Después de varias semanas visitando casas con una sola ventana, con olor a pis, o a humedad, casas escondidas al final de un callejón con las paredes pintadas de rosa chicle (a la dueña, sin duda, le van los riesgos), casas en lo alto de escaleras que no conocen escoba, y mucho menos fregona, casas sin cocina, o con la cocina tan lejos que casi tienes que coger un autobús para llegar a ella, casas sin agua caliente (vale, aquí me estoy poniendo pija), casas con el cuarto de baño tan estrecho que no me hubiera podido permitir engordar ni un sólo kilo, casas en el medio de la nada donde para llegar a ella hay que coger un taxi a precio de ferenji (“cuanto más claro más caro”). Después de perder una casa impresionante a precio razonable, con terraza incluida en la que ya me veía haciendo yoga (aunque yo no haga yoga, pero eso es lo de menos porque todo es cuestión de empezar), por culpa de la incompetencia de otros. Después de perder los estribos con el de recursos humanos y el de finanzas por no parar de torearme (no se esperaban que el toro se les pusiera bravo, ¡ja!).

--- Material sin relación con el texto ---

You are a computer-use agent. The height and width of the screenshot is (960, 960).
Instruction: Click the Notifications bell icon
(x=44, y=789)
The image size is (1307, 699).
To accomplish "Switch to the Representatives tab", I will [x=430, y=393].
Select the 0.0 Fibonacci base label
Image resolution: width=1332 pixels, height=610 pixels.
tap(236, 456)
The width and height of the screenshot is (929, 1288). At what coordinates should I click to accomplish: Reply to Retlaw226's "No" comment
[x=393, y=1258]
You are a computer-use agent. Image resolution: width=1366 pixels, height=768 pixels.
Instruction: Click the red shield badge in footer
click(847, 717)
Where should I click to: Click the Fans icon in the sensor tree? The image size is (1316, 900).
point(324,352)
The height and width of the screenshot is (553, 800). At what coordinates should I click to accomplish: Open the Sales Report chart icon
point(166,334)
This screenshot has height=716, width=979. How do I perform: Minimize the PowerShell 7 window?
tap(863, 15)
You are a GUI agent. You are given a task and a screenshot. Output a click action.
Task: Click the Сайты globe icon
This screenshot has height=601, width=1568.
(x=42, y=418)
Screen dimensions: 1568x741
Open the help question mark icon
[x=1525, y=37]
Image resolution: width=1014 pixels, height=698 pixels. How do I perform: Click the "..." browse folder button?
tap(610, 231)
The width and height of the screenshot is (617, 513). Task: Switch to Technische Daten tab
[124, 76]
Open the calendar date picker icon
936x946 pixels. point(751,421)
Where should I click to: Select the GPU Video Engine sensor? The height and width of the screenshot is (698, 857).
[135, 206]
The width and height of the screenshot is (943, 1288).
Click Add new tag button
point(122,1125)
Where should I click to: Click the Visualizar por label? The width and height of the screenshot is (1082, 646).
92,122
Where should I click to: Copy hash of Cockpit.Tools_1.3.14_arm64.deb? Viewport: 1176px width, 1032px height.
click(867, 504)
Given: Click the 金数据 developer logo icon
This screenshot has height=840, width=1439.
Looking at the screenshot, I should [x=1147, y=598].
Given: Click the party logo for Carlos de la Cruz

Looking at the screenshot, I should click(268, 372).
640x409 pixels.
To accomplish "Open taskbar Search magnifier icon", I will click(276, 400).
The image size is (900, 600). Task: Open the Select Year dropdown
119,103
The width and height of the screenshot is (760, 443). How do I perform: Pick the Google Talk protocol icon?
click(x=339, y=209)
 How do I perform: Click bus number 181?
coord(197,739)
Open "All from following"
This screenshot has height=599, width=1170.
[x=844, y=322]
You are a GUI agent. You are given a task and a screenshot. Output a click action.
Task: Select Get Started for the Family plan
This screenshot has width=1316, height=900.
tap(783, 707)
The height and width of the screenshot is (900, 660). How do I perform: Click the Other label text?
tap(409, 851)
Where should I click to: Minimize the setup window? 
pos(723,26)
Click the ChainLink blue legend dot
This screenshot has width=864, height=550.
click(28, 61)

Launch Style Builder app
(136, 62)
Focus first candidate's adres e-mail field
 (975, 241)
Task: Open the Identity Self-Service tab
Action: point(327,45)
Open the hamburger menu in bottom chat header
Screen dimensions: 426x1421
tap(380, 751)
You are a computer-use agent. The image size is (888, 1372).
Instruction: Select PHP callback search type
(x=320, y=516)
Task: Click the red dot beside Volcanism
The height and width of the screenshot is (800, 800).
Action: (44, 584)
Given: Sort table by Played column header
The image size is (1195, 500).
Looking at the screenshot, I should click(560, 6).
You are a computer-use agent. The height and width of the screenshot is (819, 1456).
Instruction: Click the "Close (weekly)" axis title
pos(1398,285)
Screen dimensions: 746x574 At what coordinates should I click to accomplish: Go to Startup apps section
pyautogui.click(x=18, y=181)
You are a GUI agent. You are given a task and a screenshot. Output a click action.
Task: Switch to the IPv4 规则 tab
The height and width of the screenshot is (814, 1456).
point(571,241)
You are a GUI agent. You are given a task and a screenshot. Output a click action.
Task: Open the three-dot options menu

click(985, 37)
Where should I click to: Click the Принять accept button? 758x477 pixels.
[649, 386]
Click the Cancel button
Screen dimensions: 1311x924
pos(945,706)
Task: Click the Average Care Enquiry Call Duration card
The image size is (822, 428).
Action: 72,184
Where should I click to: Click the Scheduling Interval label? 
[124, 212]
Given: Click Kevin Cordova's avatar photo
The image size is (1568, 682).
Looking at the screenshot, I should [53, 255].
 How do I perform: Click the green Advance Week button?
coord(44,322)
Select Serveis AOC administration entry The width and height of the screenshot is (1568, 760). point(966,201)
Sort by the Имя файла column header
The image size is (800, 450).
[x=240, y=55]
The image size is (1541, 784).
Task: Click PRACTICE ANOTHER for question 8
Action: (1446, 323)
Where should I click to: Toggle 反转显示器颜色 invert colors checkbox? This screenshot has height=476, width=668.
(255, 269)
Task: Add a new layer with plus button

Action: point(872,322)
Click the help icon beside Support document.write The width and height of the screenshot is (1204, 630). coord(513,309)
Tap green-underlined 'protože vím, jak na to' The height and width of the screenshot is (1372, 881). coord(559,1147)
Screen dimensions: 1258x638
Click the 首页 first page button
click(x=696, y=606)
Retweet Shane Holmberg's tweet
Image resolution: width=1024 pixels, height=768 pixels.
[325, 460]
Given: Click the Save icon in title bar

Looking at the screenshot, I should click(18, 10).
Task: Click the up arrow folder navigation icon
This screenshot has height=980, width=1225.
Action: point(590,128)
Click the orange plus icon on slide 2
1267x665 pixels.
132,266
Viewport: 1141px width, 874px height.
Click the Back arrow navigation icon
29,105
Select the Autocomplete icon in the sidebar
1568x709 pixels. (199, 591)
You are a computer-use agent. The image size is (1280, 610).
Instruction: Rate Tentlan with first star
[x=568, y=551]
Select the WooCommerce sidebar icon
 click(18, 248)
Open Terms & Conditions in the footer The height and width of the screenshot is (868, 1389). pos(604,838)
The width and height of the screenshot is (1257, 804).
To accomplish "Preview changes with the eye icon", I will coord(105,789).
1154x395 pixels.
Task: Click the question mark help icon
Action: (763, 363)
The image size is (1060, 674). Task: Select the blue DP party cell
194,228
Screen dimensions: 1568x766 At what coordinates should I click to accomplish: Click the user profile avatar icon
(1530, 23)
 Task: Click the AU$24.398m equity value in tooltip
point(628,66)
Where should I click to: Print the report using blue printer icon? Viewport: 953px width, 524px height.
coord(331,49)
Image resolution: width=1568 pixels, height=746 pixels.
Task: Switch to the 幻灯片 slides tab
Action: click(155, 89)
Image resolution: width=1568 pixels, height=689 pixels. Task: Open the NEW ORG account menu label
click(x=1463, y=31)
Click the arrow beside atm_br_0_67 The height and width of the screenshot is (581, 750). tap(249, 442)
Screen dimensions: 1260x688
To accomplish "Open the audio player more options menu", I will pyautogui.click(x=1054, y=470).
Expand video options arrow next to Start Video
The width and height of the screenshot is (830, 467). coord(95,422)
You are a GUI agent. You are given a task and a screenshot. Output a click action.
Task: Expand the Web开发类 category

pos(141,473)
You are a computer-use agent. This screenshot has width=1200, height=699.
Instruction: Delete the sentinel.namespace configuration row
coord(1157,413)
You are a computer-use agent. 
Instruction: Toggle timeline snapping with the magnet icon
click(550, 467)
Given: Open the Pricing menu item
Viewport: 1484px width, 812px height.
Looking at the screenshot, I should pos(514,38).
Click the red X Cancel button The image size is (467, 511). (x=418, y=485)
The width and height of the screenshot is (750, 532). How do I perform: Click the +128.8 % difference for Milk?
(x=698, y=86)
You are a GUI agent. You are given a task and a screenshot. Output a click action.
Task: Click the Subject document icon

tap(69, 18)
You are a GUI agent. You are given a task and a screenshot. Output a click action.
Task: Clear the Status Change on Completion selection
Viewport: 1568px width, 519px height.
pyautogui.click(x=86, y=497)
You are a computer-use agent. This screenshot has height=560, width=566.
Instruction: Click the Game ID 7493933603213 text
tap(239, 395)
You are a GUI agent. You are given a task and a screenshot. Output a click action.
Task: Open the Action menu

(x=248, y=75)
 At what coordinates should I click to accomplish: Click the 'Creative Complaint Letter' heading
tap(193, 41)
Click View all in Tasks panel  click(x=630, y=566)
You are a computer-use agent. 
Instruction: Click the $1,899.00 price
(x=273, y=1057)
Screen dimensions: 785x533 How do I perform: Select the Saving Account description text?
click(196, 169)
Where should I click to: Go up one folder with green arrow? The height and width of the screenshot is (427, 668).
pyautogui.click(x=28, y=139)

Después de todo esto y algo más, parece que, por fin, he encontrado una casa: amueblada, impoluta y con más de una ventana. Y a un precio entre habesha y ferenji. No muy lejos de la escuela. Con una cocina para amorosos y un pedazo de santo de un metro de alto pintado en la pared (eso lo soluciono yo rápido). Todavía estoy esperando a que me den las llaves pero espero poder recuperar mi intimidad en los próximos días y, con ella, una esquina de mi salud mental.